- Born: July 1, 1989 (age 37) Central Province, Zambia
- Citizenship: Zambia
- Education: Zambia Centre for Accountancy Studies, University of Lusaka
- Occupations: Entrepreneur, motivational speaker
- Known for: Self made Zambian millionaire

= Dumisani Ncube =

Zambian Entrepreneur (born 1989)

Dumisani Lingamangali Ncube (born 1 July 1989) is a Zambian entrepreneur, businessman, and motivational speaker.

==Early life ==
Ncube was born in a thatched village on a farm in central Zambia. He grew up herding goats and cattle. He started his entrepreneurial journey in grade nine in Zambia selling pamphlets to supplement his needs, then opened a kiosk selling food basics.

In his teenage years, he traded in goats, then started importing blankets and clothes from Botswana and South Africa.

In 2006, he completed his secondary school education at Matero Boys Secondary School. In 2009, he enrolled at Kitwe's ZIBSIP college to pursue a Zambia Institute of Chartered Accountants (ZICA) Level 1 and 2, graduating in 2012.

In 2010, aged 18, he survived an attack by robbers in Johannesburg, South Africa.

==Career==
In 2012, with two colleagues, he started Gladtidings software Ltd, a provider of school management system software. This became the most widely-used school management system in Zambia, generating a turnover in excess of $200,000 within 10 months. Using proceeds from this business, Ncube then started transport and construction companies.

In 2013, he went to ZCAS University to complete the ZICA professional qualification.
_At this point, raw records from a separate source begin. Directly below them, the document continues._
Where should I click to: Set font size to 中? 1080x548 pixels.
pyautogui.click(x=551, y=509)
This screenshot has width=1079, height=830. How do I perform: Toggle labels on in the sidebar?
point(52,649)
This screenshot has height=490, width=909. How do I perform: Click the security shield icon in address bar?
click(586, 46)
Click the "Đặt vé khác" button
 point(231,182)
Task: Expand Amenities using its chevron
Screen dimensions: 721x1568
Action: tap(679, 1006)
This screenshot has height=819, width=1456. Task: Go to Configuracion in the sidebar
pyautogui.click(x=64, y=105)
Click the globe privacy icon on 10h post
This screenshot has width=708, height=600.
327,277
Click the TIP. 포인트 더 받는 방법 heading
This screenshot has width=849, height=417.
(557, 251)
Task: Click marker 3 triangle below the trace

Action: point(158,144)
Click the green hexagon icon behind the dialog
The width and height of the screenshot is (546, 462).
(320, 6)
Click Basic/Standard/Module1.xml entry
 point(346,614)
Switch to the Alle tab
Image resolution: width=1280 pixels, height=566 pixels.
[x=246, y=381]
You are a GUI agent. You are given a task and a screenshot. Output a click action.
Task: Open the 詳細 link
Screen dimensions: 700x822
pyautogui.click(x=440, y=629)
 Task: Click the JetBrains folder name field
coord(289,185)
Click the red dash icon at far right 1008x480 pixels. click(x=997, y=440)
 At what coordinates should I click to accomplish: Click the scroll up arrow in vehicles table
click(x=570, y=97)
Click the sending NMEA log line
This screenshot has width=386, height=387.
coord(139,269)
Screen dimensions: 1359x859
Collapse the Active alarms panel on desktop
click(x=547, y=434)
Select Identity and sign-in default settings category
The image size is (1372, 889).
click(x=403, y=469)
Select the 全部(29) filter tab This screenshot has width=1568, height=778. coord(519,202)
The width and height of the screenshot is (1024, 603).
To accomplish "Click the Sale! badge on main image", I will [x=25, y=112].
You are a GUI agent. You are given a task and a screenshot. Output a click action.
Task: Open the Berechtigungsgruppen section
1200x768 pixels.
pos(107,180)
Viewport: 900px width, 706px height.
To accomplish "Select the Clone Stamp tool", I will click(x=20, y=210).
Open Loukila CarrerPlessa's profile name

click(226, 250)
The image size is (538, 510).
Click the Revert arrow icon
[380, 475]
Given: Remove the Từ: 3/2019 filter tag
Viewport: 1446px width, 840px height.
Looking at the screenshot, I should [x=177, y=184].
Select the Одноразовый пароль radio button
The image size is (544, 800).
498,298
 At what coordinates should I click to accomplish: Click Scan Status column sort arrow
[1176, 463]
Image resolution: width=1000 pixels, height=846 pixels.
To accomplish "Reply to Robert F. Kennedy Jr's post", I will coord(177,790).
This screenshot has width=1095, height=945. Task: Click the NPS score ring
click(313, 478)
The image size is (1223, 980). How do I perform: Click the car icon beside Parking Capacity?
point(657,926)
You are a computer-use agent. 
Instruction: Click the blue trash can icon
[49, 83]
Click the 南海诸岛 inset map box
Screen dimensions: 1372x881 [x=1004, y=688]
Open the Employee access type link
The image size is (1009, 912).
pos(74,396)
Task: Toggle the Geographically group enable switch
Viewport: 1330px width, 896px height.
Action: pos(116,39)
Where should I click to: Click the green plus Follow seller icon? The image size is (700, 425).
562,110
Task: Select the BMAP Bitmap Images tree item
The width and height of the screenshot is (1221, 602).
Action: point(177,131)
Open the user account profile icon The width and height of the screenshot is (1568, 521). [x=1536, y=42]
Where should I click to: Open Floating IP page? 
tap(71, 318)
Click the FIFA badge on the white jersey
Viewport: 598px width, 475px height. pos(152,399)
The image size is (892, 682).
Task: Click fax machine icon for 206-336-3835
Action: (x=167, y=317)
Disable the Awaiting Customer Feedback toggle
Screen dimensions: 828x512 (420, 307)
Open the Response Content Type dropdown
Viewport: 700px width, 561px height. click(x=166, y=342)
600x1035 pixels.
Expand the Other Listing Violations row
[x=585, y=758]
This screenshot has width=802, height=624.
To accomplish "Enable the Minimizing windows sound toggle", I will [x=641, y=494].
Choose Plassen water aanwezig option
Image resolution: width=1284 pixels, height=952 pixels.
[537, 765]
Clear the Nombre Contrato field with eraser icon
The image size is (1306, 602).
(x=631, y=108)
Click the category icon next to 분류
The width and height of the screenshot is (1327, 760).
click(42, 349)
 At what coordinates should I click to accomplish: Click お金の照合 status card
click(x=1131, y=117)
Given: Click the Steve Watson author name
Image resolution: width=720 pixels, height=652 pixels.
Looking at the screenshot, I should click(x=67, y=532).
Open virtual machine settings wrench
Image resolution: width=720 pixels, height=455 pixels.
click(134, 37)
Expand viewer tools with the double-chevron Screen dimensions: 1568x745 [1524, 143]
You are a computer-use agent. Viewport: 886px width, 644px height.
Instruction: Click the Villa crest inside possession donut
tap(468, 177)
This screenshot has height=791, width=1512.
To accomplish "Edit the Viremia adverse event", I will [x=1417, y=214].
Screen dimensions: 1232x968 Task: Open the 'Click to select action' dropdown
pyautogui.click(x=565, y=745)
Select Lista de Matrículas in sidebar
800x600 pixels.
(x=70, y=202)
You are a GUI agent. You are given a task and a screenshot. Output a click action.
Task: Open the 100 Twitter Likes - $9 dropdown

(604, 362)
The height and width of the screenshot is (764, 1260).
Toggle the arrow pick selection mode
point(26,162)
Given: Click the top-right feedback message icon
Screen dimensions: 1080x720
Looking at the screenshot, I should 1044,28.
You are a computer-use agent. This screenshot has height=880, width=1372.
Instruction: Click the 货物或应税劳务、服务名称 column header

In 2015, Ncube launched DLN Technologies, producing identity cards for schools and other organisations, and dealing in PVC card printers, smart card printers and software and security technologies. Within months, the company was generating over $13,000 in monthly profits. In 2016, He received a performance award from Evolis in recognition of his business performance - the first Zambian and the youngest African CEO to receive the award.

== Recognition ==
Ncube has spoken at many different platforms in Africa on business and entrepreneurship. He has spoken in Malawi, Ghana, Zimbabwe, and at Lusaka's Heroes stadium. In 2019, he won his first entrepreneur of the year award. In 2021 he won the Most Influential Youth of the year award.